Post#58 » by _s_t_u_r_t_ » Tue May 7, 2019 1:06 am
I realize of course that Schlenk threw cold water on my ambition for us to add 6 new rookies for this season, but Travis, if you're out there, let me make my case from a rational perspective....
Us Hawk fans are paying a price, and have been, ever since you arrived and the decision was made to tank for awhile.
So, for you this was a professional career decision. You almost certainly didn't grow up a Hawks fan. Nothing against you--most GMs aren't lifelong fans of their employer. But please hear the point, once you get this franchise to an NBA Finals for the first time since being in ATL, that will be enough to allow you to move to whatever NBA team you'd choose.
For us fans, most of us anyway, we're lifers.... given this team's history, if it were merely a consumer entertainment choice, we would have bailed long ago.
All of that to say, Travis, we have an emotional plea for you to care about more than merely getting this team to the Finals once, or even a couple of times. It's no fun to go through what we've went through for the last two years, and very possibly next year sitting out the playoffs, and maybe even the year after that, with only the reward of an eventual one-time visit to the Finals on the plus side of that ledger.
There's only so much that you can control, of course. But at least until the team gets Collins and Young signed to extensions and the team gets to its first conference finals at some point, it's assumed you're naturally going to be trying to do good by us. But I believe a lot of us feel we're entitled to more than that. You're getting something professionally out of this, at the price of our pain.
So, instead of thinking about this as a project that boils down to identifying 3-4 all-star-quality players for the roster, 1 of which is NBA elite, and filling-in the rest with a mixture of recent draftees and free agent contracts, consider please the advantages of emphasizing quantity in the mid-to-late first round in a draft like this one, where the top tier quality is so thin, but the middle tier quality is so thick.

- [DATA EXCERPTS]
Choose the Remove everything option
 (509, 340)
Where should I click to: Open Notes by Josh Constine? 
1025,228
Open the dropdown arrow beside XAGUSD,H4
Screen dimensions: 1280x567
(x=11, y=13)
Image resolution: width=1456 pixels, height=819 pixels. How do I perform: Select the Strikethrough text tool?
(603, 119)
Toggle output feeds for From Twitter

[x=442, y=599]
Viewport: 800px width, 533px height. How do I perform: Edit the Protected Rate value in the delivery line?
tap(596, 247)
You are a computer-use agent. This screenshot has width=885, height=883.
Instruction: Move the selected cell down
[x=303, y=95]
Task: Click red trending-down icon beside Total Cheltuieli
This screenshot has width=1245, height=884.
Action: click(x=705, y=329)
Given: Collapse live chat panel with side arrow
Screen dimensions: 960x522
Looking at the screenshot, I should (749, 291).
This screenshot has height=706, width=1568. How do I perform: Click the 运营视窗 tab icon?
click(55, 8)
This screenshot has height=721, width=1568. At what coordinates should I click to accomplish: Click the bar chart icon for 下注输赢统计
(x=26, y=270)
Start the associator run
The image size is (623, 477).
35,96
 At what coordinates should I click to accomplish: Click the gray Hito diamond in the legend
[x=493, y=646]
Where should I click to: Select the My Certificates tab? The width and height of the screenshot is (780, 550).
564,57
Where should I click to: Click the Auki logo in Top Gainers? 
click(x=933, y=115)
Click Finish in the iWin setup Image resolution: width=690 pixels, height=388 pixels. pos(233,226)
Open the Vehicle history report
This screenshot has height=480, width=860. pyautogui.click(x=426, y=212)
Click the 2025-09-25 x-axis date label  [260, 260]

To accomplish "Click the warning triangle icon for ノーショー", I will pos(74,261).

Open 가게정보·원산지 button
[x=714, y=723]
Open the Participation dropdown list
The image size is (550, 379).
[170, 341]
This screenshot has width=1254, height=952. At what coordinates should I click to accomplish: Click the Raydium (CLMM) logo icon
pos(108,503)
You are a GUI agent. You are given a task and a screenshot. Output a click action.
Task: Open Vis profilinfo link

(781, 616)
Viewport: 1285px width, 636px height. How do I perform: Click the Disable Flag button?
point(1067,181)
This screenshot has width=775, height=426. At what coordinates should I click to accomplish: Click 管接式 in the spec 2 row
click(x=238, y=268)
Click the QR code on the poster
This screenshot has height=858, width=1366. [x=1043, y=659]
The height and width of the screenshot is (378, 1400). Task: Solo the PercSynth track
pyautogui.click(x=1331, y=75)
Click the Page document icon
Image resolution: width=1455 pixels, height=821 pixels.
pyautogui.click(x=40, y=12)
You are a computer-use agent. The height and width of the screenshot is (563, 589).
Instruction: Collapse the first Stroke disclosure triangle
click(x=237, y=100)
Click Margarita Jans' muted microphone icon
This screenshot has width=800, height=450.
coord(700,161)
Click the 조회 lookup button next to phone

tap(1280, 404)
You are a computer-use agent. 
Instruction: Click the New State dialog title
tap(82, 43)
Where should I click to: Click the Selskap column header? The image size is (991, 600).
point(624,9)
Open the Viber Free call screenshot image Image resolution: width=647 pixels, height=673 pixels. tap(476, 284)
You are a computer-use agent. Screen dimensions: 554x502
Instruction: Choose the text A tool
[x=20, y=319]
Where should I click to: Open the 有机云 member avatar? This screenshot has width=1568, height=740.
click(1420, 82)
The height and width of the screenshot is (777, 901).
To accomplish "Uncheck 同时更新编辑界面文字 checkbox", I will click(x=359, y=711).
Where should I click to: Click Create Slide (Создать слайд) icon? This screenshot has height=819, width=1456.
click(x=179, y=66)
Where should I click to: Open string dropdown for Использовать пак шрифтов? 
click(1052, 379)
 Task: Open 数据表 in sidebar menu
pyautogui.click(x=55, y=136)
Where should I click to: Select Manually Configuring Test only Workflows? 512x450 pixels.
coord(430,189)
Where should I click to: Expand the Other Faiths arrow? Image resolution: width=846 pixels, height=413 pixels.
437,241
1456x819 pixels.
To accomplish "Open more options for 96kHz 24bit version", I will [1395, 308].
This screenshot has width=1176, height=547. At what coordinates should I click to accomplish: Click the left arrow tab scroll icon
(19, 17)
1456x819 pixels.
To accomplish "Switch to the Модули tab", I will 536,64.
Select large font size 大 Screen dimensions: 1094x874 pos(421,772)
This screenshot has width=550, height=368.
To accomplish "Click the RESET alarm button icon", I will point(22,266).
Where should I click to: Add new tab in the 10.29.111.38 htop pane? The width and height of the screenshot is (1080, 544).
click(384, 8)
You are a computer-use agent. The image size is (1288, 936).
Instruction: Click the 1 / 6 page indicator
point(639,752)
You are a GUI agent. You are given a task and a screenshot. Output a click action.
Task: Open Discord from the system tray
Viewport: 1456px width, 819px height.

- [REQUEST A]
In the Hawks forum post, answer each question:
(i) How many new rookies did the poster want the team to add this season?
(ii) Which two players does the poster say the team must sign to extensions?
(iii) Over how many past years does the poster say fans have gone through this experience?
- [REQUEST B] Shorten the paragraph in the Hawks forum post that begins "So, for you this was a professional career decision," and keep its main points.
Answer from the Hawks forum post alone, not from the rows or outside knowledge.

- [CORRECT OUTPUT A]
(i) Six.
(ii) Collins and Young.
(iii) The last two years.

- [CORRECT OUTPUT B] For Travis, this was a career decision. He probably didn't grow up a Hawks fan, and most GMs aren't lifelong fans of their employer. Once he gets the franchise to its first NBA Finals since it has been in ATL, he will be able to move to any NBA team he chooses.